Stored entries
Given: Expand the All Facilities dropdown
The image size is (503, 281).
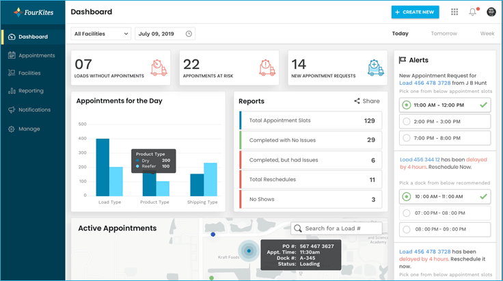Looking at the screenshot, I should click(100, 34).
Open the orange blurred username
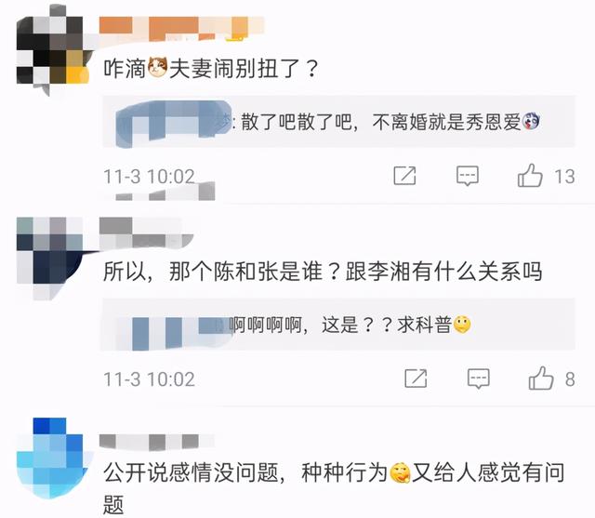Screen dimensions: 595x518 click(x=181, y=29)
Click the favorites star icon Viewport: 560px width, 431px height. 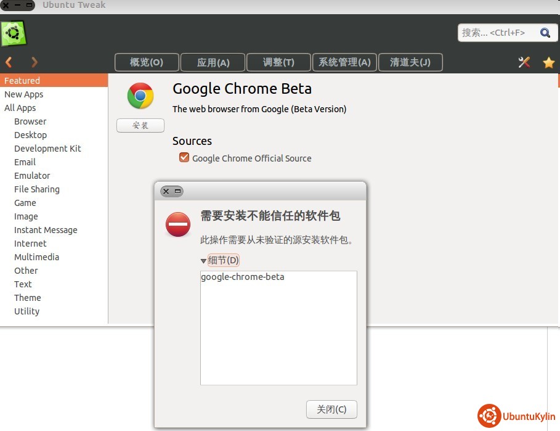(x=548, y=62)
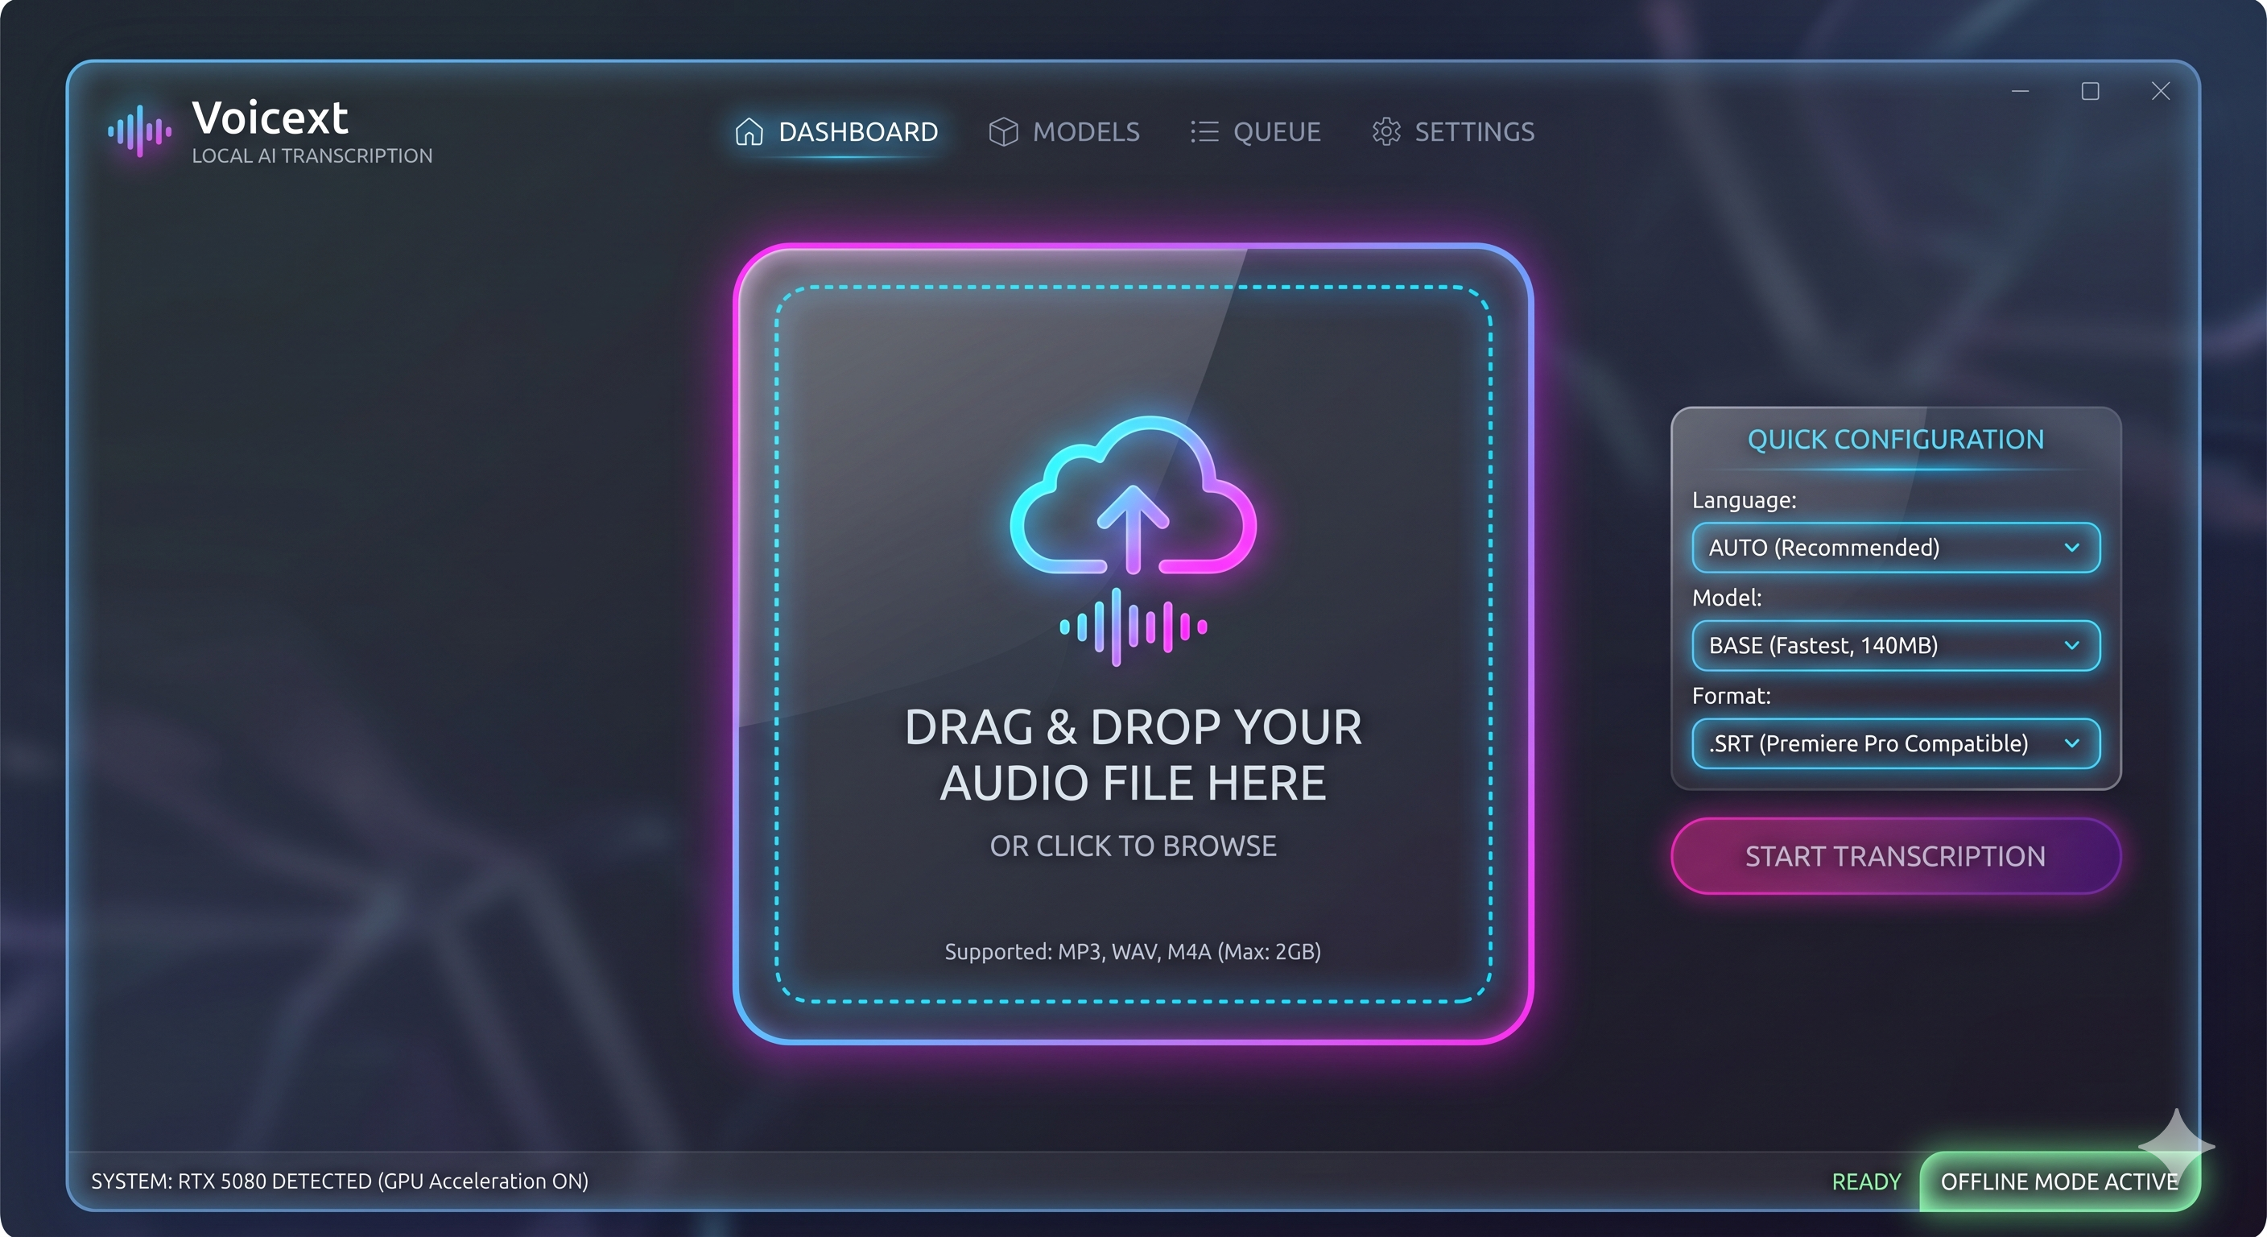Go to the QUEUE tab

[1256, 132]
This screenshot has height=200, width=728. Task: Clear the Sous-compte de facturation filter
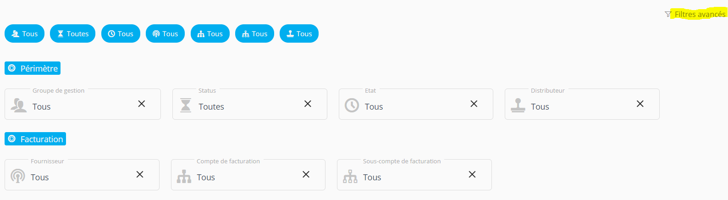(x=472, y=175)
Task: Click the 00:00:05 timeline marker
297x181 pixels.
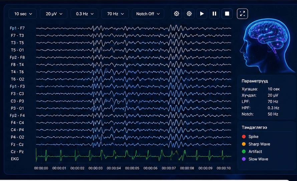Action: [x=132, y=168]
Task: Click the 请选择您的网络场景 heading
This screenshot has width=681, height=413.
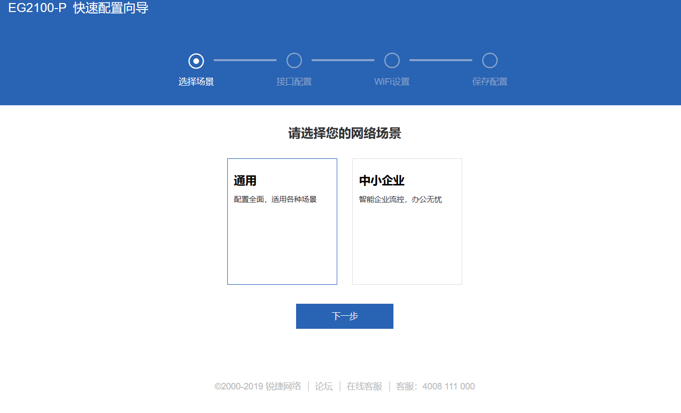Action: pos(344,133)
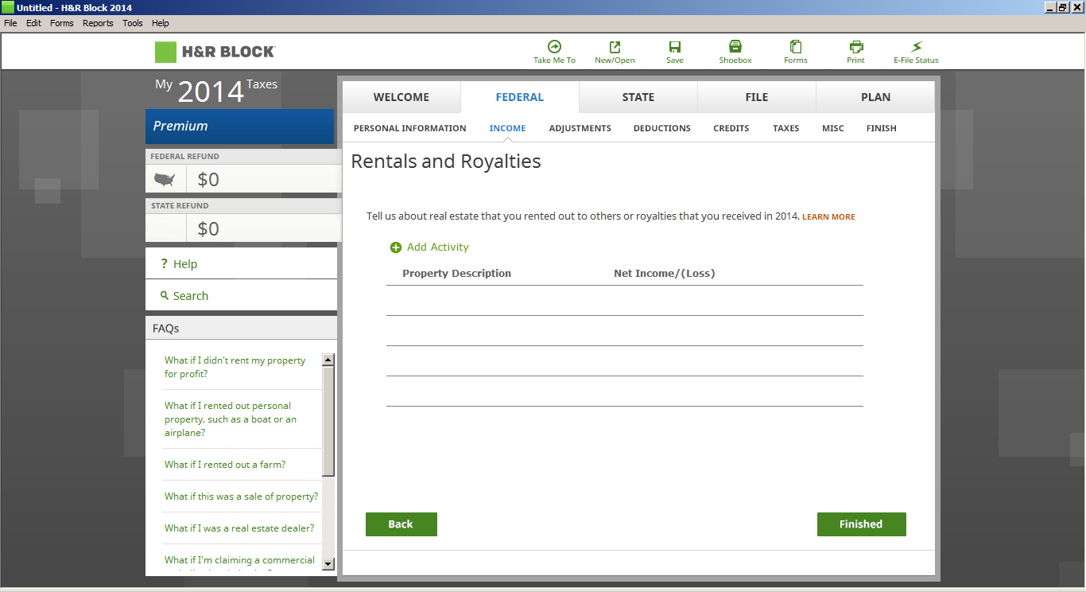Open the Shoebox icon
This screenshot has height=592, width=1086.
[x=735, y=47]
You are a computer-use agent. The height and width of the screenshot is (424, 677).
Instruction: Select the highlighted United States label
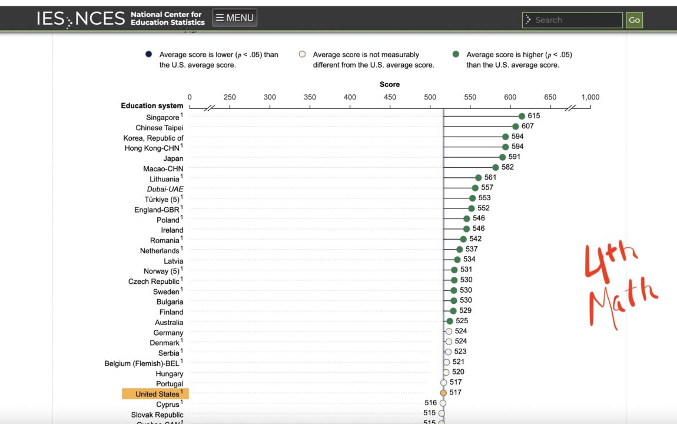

**Given request**
Write out the lines of the entries above verbatim, beginning with the line that contains "Task: Click the 请选择您的网络场景 heading" and continuing through the last line of the entries. Leave the pictures out of your answer.

**Reply**
Task: Click the 请选择您的网络场景 heading
This screenshot has width=681, height=413.
Action: pos(344,133)
Open the Shoebox icon
This screenshot has height=592, width=1086.
[x=735, y=47]
You are a computer-use agent. The height and width of the screenshot is (424, 677).
Instruction: Select the highlighted United States label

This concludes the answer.